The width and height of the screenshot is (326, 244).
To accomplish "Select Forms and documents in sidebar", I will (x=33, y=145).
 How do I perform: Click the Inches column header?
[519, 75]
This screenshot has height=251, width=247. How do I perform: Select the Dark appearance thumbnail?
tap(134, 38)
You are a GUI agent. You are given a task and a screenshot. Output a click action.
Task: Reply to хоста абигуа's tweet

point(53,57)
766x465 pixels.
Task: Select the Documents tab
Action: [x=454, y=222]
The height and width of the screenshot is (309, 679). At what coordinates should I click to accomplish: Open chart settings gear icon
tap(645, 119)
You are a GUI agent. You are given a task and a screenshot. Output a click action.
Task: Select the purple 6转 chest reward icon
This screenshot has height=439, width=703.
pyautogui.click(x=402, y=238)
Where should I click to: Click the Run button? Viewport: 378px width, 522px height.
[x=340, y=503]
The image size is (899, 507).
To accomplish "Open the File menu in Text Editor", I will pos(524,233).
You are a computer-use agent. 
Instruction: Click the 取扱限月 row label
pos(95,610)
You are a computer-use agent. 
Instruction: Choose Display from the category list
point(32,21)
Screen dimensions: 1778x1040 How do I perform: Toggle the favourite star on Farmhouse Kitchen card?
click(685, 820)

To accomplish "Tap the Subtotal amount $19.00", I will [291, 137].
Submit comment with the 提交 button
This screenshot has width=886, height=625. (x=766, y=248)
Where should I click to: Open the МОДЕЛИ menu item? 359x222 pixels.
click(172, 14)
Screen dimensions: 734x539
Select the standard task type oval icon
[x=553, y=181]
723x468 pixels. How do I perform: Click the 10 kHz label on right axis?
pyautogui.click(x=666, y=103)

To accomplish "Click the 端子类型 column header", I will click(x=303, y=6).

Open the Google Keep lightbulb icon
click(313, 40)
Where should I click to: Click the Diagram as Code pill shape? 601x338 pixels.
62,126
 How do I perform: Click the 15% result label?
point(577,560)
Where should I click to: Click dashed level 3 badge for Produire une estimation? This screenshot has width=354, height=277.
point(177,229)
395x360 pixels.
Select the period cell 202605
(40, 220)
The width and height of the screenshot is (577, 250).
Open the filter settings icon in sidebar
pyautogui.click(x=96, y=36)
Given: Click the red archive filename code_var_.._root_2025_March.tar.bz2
**********
**Your task:**
Print the records once more, exactly as written.

**Exercise response:**
The width and height of the screenshot is (326, 244).
To accomplish "Select Forms and documents in sidebar", I will (x=33, y=145).
 How do I perform: Click the Inches column header?
[519, 75]
This screenshot has height=251, width=247. How do I perform: Select the Dark appearance thumbnail?
tap(134, 38)
You are a GUI agent. You are given a task and a screenshot. Output a click action.
Task: Reply to хоста абигуа's tweet

point(53,57)
766x465 pixels.
Task: Select the Documents tab
Action: [x=454, y=222]
The height and width of the screenshot is (309, 679). At what coordinates should I click to accomplish: Open chart settings gear icon
tap(645, 119)
You are a GUI agent. You are given a task and a screenshot. Output a click action.
Task: Select the purple 6转 chest reward icon
This screenshot has height=439, width=703.
pyautogui.click(x=402, y=238)
Where should I click to: Click the Run button? Viewport: 378px width, 522px height.
[x=340, y=503]
The image size is (899, 507).
To accomplish "Open the File menu in Text Editor", I will pos(524,233).
You are a computer-use agent. 
Instruction: Click the 取扱限月 row label
pos(95,610)
You are a computer-use agent. 
Instruction: Choose Display from the category list
point(32,21)
Screen dimensions: 1778x1040 How do I perform: Toggle the favourite star on Farmhouse Kitchen card?
click(685, 820)

To accomplish "Tap the Subtotal amount $19.00", I will [291, 137].
Submit comment with the 提交 button
This screenshot has width=886, height=625. (x=766, y=248)
Where should I click to: Open the МОДЕЛИ menu item? 359x222 pixels.
click(172, 14)
Screen dimensions: 734x539
Select the standard task type oval icon
[x=553, y=181]
723x468 pixels. How do I perform: Click the 10 kHz label on right axis?
pyautogui.click(x=666, y=103)

To accomplish "Click the 端子类型 column header", I will click(x=303, y=6).

Open the Google Keep lightbulb icon
click(313, 40)
Where should I click to: Click the Diagram as Code pill shape? 601x338 pixels.
62,126
 How do I perform: Click the 15% result label?
point(577,560)
Where should I click to: Click dashed level 3 badge for Produire une estimation? This screenshot has width=354, height=277.
point(177,229)
395x360 pixels.
Select the period cell 202605
(40, 220)
The width and height of the screenshot is (577, 250).
Open the filter settings icon in sidebar
pyautogui.click(x=96, y=36)
Given: Click the red archive filename code_var_.._root_2025_March.tar.bz2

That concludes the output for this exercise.